(Extracted data entries)
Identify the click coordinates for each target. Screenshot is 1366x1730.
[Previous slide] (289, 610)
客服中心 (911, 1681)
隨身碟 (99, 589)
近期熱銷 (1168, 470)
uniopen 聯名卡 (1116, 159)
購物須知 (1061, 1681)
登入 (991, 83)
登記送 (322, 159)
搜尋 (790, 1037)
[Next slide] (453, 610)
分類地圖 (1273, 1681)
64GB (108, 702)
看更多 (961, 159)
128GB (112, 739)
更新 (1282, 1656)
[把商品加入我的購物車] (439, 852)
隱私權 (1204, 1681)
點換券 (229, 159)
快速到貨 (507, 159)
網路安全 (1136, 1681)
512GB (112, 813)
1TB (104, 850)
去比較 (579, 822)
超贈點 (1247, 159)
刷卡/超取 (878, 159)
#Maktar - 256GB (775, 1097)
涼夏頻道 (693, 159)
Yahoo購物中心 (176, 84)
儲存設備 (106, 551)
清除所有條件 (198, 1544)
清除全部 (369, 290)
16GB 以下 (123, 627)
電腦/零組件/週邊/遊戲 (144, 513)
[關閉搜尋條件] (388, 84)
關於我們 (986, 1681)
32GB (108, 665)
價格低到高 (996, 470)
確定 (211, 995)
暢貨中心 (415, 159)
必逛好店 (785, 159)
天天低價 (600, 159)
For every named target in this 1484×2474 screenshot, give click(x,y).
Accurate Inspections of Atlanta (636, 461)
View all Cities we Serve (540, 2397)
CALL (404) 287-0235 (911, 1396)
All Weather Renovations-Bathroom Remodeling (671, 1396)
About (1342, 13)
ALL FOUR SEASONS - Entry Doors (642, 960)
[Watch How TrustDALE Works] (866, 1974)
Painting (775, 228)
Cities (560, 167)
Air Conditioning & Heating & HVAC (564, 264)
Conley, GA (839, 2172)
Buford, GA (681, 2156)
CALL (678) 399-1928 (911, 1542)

### [What you have to do]
Report how many lines in this data include the string "click", and nothing else.

### [Solution to the exercise]
2